Your assignment: Look through the data below. Show each line where the string "Click" occurs.

Data for review:
┄┄┄┄┄┄

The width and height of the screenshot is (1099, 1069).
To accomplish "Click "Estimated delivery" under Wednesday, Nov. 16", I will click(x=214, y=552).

┄┄┄┄┄┄

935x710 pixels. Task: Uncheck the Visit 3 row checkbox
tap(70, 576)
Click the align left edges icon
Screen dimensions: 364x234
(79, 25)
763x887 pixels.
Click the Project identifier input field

┄┄┄┄┄┄

Reply:
To accomplish "Click "Estimated delivery" under Wednesday, Nov. 16", I will click(x=214, y=552).
Click the align left edges icon
Click the Project identifier input field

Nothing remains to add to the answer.